▶ _Listed records_
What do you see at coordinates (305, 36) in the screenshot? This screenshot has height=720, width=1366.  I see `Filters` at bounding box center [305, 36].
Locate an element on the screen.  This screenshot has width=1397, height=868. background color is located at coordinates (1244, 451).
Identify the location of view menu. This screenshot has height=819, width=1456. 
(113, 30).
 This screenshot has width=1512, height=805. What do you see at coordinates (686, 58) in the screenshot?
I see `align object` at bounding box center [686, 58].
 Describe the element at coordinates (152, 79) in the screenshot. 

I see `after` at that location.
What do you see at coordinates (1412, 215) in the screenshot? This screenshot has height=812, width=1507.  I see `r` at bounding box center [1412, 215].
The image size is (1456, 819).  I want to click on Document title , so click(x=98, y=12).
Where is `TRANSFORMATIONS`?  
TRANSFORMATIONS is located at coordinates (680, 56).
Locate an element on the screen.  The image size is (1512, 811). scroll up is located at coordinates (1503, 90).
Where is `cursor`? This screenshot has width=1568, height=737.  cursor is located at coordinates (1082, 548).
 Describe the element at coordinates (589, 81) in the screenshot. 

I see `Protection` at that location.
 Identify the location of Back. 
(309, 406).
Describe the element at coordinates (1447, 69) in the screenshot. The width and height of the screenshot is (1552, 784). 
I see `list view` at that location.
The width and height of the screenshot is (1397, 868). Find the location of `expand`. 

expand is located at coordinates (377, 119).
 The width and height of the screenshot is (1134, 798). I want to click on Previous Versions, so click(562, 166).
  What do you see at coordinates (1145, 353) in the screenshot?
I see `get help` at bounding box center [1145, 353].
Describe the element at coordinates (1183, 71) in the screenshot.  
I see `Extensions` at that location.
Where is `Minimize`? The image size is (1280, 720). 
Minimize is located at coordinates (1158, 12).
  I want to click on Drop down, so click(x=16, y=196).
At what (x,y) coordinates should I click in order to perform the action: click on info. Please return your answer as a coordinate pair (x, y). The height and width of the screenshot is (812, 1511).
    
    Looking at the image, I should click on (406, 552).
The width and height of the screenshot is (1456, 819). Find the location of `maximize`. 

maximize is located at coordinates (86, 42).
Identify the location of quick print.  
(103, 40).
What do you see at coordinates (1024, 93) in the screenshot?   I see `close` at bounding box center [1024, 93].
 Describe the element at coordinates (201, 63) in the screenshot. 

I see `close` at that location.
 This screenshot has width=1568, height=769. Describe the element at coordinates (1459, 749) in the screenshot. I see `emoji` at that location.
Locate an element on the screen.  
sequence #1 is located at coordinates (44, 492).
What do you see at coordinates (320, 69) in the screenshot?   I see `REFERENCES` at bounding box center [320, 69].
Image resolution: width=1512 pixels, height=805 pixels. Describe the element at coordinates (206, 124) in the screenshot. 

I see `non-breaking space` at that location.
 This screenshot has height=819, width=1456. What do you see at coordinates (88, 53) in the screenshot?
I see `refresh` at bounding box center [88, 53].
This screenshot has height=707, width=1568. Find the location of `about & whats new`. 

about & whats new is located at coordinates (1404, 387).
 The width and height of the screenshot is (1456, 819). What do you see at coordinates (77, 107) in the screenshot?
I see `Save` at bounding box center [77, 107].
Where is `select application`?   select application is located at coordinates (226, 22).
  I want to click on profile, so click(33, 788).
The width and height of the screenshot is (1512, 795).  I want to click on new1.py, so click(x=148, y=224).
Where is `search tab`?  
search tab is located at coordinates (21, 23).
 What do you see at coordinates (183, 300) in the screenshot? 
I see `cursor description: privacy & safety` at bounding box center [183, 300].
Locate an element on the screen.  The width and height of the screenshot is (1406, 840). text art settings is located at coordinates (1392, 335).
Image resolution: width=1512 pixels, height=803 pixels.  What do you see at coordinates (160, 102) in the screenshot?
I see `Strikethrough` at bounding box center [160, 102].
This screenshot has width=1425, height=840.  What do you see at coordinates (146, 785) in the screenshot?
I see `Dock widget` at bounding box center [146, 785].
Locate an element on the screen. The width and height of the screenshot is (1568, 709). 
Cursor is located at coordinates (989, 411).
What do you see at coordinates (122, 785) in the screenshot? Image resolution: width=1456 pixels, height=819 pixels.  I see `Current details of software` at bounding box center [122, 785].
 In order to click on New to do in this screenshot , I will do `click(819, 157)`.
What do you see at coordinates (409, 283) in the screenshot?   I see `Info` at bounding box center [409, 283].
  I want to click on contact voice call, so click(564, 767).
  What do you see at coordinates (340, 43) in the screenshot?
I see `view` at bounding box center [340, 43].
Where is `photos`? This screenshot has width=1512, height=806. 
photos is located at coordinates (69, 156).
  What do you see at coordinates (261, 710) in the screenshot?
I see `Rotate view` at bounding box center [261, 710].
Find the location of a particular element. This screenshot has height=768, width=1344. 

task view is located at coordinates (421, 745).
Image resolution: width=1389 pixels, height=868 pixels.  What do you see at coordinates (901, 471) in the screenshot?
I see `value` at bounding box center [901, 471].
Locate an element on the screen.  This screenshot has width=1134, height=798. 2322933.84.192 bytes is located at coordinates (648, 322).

▶ _What to work on_
Copy the listing above line for line, with nothing changed.

▶ _Exercise solution_
What do you see at coordinates (305, 36) in the screenshot? This screenshot has height=720, width=1366.  I see `Filters` at bounding box center [305, 36].
Locate an element on the screen.  This screenshot has width=1397, height=868. background color is located at coordinates (1244, 451).
Identify the location of view menu. This screenshot has height=819, width=1456. 
(113, 30).
 This screenshot has width=1512, height=805. What do you see at coordinates (686, 58) in the screenshot?
I see `align object` at bounding box center [686, 58].
 Describe the element at coordinates (152, 79) in the screenshot. 

I see `after` at that location.
What do you see at coordinates (1412, 215) in the screenshot? This screenshot has height=812, width=1507.  I see `r` at bounding box center [1412, 215].
The image size is (1456, 819).  I want to click on Document title , so click(x=98, y=12).
Where is `TRANSFORMATIONS`?  
TRANSFORMATIONS is located at coordinates (680, 56).
Locate an element on the screen.  The image size is (1512, 811). scroll up is located at coordinates (1503, 90).
Where is `cursor`? This screenshot has width=1568, height=737.  cursor is located at coordinates (1082, 548).
 Describe the element at coordinates (589, 81) in the screenshot. 

I see `Protection` at that location.
 Identify the location of Back. 
(309, 406).
Describe the element at coordinates (1447, 69) in the screenshot. The width and height of the screenshot is (1552, 784). 
I see `list view` at that location.
The width and height of the screenshot is (1397, 868). Find the location of `expand`. 

expand is located at coordinates (377, 119).
 The width and height of the screenshot is (1134, 798). I want to click on Previous Versions, so click(562, 166).
  What do you see at coordinates (1145, 353) in the screenshot?
I see `get help` at bounding box center [1145, 353].
Describe the element at coordinates (1183, 71) in the screenshot.  
I see `Extensions` at that location.
Where is `Minimize`? The image size is (1280, 720). 
Minimize is located at coordinates (1158, 12).
  I want to click on Drop down, so click(x=16, y=196).
At what (x,y) coordinates should I click in order to perform the action: click on info. Please return your answer as a coordinate pair (x, y). The height and width of the screenshot is (812, 1511).
    
    Looking at the image, I should click on (406, 552).
The width and height of the screenshot is (1456, 819). Find the location of `maximize`. 

maximize is located at coordinates (86, 42).
Identify the location of quick print.  
(103, 40).
What do you see at coordinates (1024, 93) in the screenshot?   I see `close` at bounding box center [1024, 93].
 Describe the element at coordinates (201, 63) in the screenshot. 

I see `close` at that location.
 This screenshot has width=1568, height=769. Describe the element at coordinates (1459, 749) in the screenshot. I see `emoji` at that location.
Locate an element on the screen.  
sequence #1 is located at coordinates (44, 492).
What do you see at coordinates (320, 69) in the screenshot?   I see `REFERENCES` at bounding box center [320, 69].
Image resolution: width=1512 pixels, height=805 pixels. Describe the element at coordinates (206, 124) in the screenshot. 

I see `non-breaking space` at that location.
 This screenshot has height=819, width=1456. What do you see at coordinates (88, 53) in the screenshot?
I see `refresh` at bounding box center [88, 53].
This screenshot has height=707, width=1568. Find the location of `about & whats new`. 

about & whats new is located at coordinates (1404, 387).
 The width and height of the screenshot is (1456, 819). What do you see at coordinates (77, 107) in the screenshot?
I see `Save` at bounding box center [77, 107].
Where is `select application`?   select application is located at coordinates (226, 22).
  I want to click on profile, so click(33, 788).
The width and height of the screenshot is (1512, 795).  I want to click on new1.py, so click(x=148, y=224).
Where is `search tab`?  
search tab is located at coordinates (21, 23).
 What do you see at coordinates (183, 300) in the screenshot? 
I see `cursor description: privacy & safety` at bounding box center [183, 300].
Locate an element on the screen.  The width and height of the screenshot is (1406, 840). text art settings is located at coordinates (1392, 335).
Image resolution: width=1512 pixels, height=803 pixels.  What do you see at coordinates (160, 102) in the screenshot?
I see `Strikethrough` at bounding box center [160, 102].
This screenshot has width=1425, height=840.  What do you see at coordinates (146, 785) in the screenshot?
I see `Dock widget` at bounding box center [146, 785].
Locate an element on the screen. The width and height of the screenshot is (1568, 709). 
Cursor is located at coordinates (989, 411).
What do you see at coordinates (122, 785) in the screenshot? Image resolution: width=1456 pixels, height=819 pixels.  I see `Current details of software` at bounding box center [122, 785].
 In order to click on New to do in this screenshot , I will do `click(819, 157)`.
What do you see at coordinates (409, 283) in the screenshot?   I see `Info` at bounding box center [409, 283].
  I want to click on contact voice call, so click(564, 767).
  What do you see at coordinates (340, 43) in the screenshot?
I see `view` at bounding box center [340, 43].
Where is `photos`? This screenshot has width=1512, height=806. 
photos is located at coordinates (69, 156).
  What do you see at coordinates (261, 710) in the screenshot?
I see `Rotate view` at bounding box center [261, 710].
Find the location of a particular element. This screenshot has height=768, width=1344. 

task view is located at coordinates (421, 745).
Image resolution: width=1389 pixels, height=868 pixels.  What do you see at coordinates (901, 471) in the screenshot?
I see `value` at bounding box center [901, 471].
Locate an element on the screen.  This screenshot has width=1134, height=798. 2322933.84.192 bytes is located at coordinates (648, 322).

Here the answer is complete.